Dancer makes leap to new visual media

November 15, 2005 By Barbara Wolff

Rosenberg blends arts for new performances

Precision is a requirement for woodworking. You need, says Doug Rosenberg, “clean lines.”

You need a certain degree of precision as well for dance, and for virtually any kind of art.

Rosenberg knows this well. An associate professor of dance, he has worked in wood all his life.

Photo of Doug Rosenberg behind a video camera.

Doug Rosenberg, associate professor of dance, is directing a film that explores the five senses through dance. “Aroma: 5 Senses” is a collaborative work, incorporating improvisation by Rosenberg, dance professor Li Chiao-Ping, and Canadian choreographers and dancers Allen and Karen Kaeja.

Photos: Michael Forster Rothbart

“My father taught me. I later worked as a carpenter to support myself through school and beyond. I have spent the last nine years remodeling our 100-year-old farmhouse. I did things like adding an entire story, gutting and rebuilding most of the rooms, redoing the kitchen and building a studio for both Chiao-Ping and myself,” he says.

Chiao-Ping is Rosenberg’s fellow dance faculty member Li Chiao-Ping. At the moment they are deep into a new dance film choreographed by Li. Rosenberg is directing and collaborating with Allen Kaeja, a Canadian dancer/choreographer. The film “Aroma: 5 Senses” will divide a half-hour into individual segments, each dedicated to one of the five senses. “Aroma” will air next spring on public broadcasting stations and Canadian television. After that, the film will tour on the international festival circuit.

Rosenberg has been eager to see how the senses play out through the rest of the body, in much the same way that wood is able to manifest an abstract idea or practical object.

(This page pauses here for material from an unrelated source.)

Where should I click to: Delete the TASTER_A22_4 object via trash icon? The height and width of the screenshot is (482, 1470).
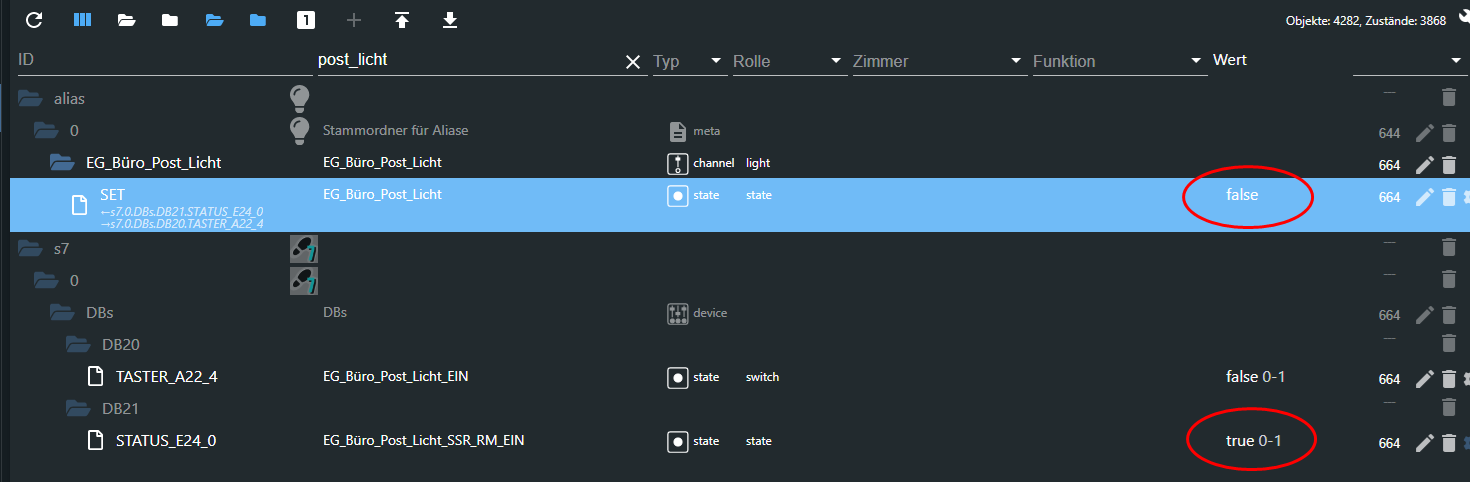1448,379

“My work in dance and technology has to do with the body and its mediated representation,” says Rosenberg. “I am most interested in making hybrid work in which the combination of bodies in motion and video conspire to create a new reality only possible by the collusion of two separate art forms. My craft and woodworking background informs my media work in that I am very, very conscious of form, and most often make pieces that have clean lines in the same way that good architecture might.”

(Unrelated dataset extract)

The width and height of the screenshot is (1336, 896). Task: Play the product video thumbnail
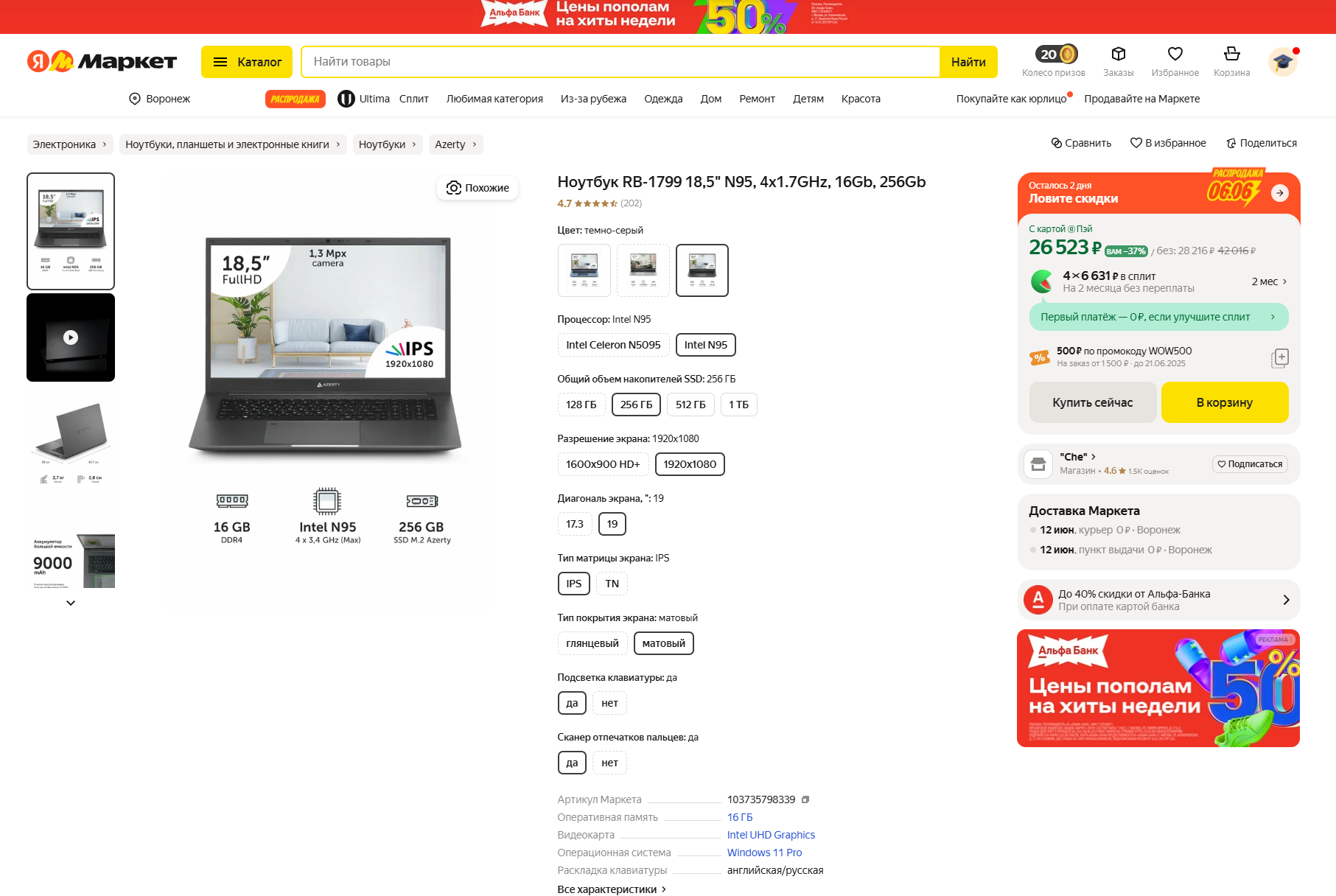coord(71,337)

Since Rosenberg’s arrival on the UW–Madison campus more than a decade ago, he has built a solid and global reputation for creating a new language of performance, one that incorporates elements of dance, voice, text, video and projected images. For example, his Dziga Vertov Performance Group (named for a Russian filmmaker from the early 20th century), founded in 1989, brings together dance, performance and the visual arts.

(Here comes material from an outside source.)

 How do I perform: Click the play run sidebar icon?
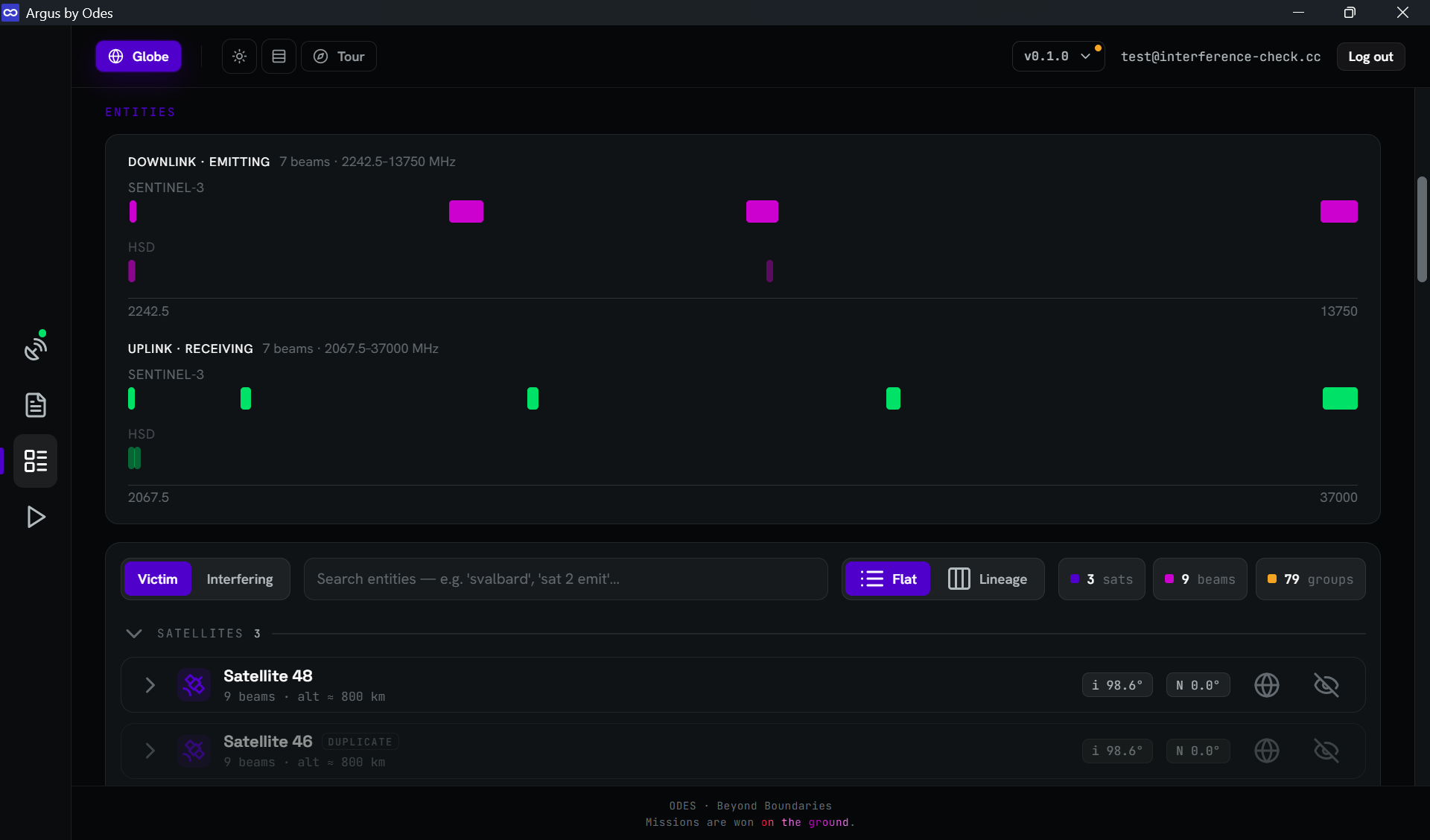click(x=35, y=517)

Photo of Doug Rosenberg in rural Wisconsin.

The filming, in cooperation with Wisconsin Public Television, is taking place in rural Dane County, including an abandoned farm building in Verona and Rosenberg’s farmstead near Oregon.

However, Rosenberg does not neglect the scholarly component: He is just back from the Congress on Research and Dance conference in Vancouver, where he presented a paper on post-World War II Jewish artists using their various media as a way to “repair the world,” based on the traditional Jewish concepts.

“Jewish artists have persisted in making art to give voice to those who have none,” he says.

When the “Aroma” filming is over, Rosenberg will prepare for a show of his digital prints, which will open in January at the Color Elefante Gallery in Valencia, Spain.

“I refer to this new body of large-scale digital prints on canvas as ‘cinematographs,’ blending photography, film and painting in sequential prints. They merge medical imaging and performative self-portraits,” he says. Some of the prints in this same series were shown at the Abraham Lubelski Gallery in Beijing this past October. That show will travel in New York in April.

Rosenberg also is finishing a book on dance and video, “Dancing for the Camera: Inscribing the Ephemeral Image.” The book currently is being reviewed for publication.